The man cut me off, thinking that I had meant my remark as a compliment for our now-deposed president. It’s a hanging offense to compliment Trump anywhere in the United Socialist Republic of the Upper West Side. I quickly made amends and gave the obligatory anti-Trump sneer to clear things up,. The man relaxed, reassured that I also thought Trump was a monster. Landsmen again. He smiled.
A Visitation by an Angel
Two roads diverged in Wellness Pharmacy, and I was waved to the vaccine station on the left. A bridge chair had been set up for vaccinees in an aisle packed with Tide and Lysol. I had no time to think about the fact that I was sitting in a germ-filled store--a masked young woman was approaching me with a syringe full of Moderna in her right hand. Before she plunged the needle into my arm, I asked the nurse (the counter clerk?) what her name was. “Engy,” she replied. “It’s Arabic for angel.” I rolled up my sleeve and received the least dramatic shot of my life. The needle popped in effortlessly. I didn’t even feel a pinch. My Angel of Health!
Engy handed me a card that said that my second dose would be administered on February 11. The line for February was probably already halfway down Broadway. Crazy thoughts filled my mind. What if there were a national shortage of Moderna vaccines by then? What if the owner of the pharmacy had snatched his millions from the cash register and gone to Boca Raton? What if Trump had stolen all of the vaccines on his way out the door?
Meanwhile, Doug was furiously snapping photos on his iPhone.

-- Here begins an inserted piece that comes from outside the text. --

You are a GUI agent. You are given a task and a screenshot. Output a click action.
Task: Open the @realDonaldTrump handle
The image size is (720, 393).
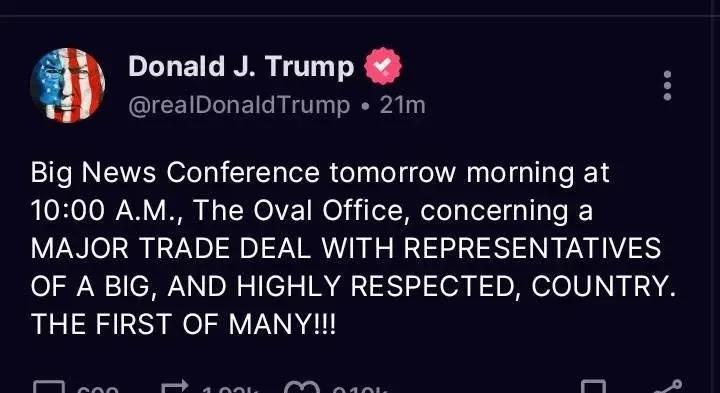pyautogui.click(x=239, y=106)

Unlike me, he had the presence of mind to ask Engy whether I should wait a little while before leaving, just in case I felt sick. “No,” she said firmly. “If you feel fine in a minute, you can leave.” A New York minute, instead of the prescribed 20 minutes. So that’s how the pharmacy managed to process a hundred curmudgeons a day. As we walked out the door, it occurred to me that no one had asked to see my Medicare card.

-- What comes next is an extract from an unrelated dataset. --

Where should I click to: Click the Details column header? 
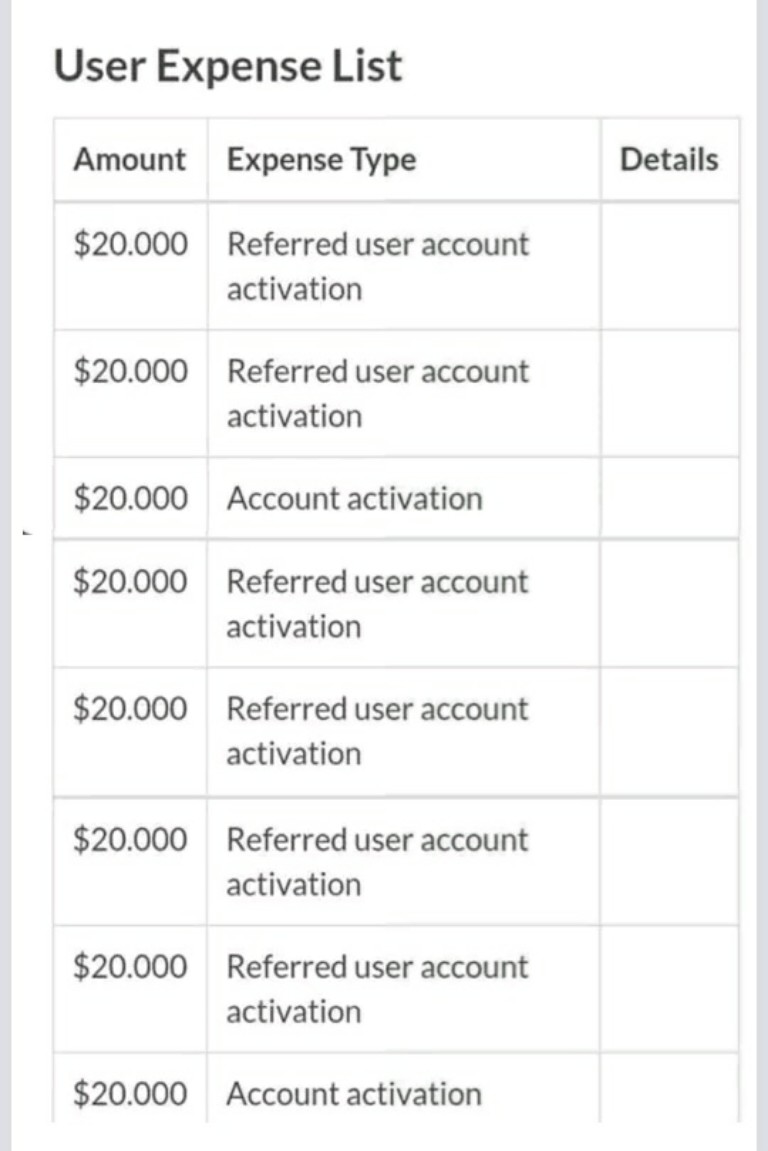click(669, 160)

Back on the street, I was overcome with a sense of relief. I was positively floaty. Mission accomplished! To celebrate, Doug and I stopped along the way at the outdoor annex of the ungrammatical Friedmans Restaurant (As a former copy editor, the lack of an apostrophe on their sign drives me nuts.) Since there is no inside dining now in New York City, restaurants have hastily constructed extensions for outside dining. This makeshift one reminded me of a sukkah for Sukkot, but it was airy and therefore healthier. Doug dug into a plate of vegetarian potstickers as I sat there with a cup of untouched coffee in a happy trance.
When we left and crossed West 72nd Street, the 1-800-Popcorn.com truck shimmered like a mirage on the next corner. The vendor had prices like Pastrami Queen down the block, with a large box of popcorn running $6. I hesitated, but the beneficent owner of the truck, David Blackstone, gave me a large box of unbuttered popcorn at a reduced price. Another West 72nd Street angel! New York City was still magical, despite the pandemic. I wanted to throw my hat in the air like Mary Tyler Moore.
I said goodbye to Doug, and went back to my apartment to shelter in place. That evening, I felt both giddy, and a little guilty that I had somehow mysteriously moved to the front of the line. That feeling would grow over the next few days, when I realized that I had no side effects whatsoever from the vaccine, not even a sore arm. But this was VE Day, and I was in a heightened state of Vaccination Elation. For the moment, I decided to enjoy my good fortune. I had a tasty box of popcorn for dinner and fell asleep, dreaming of my next dose.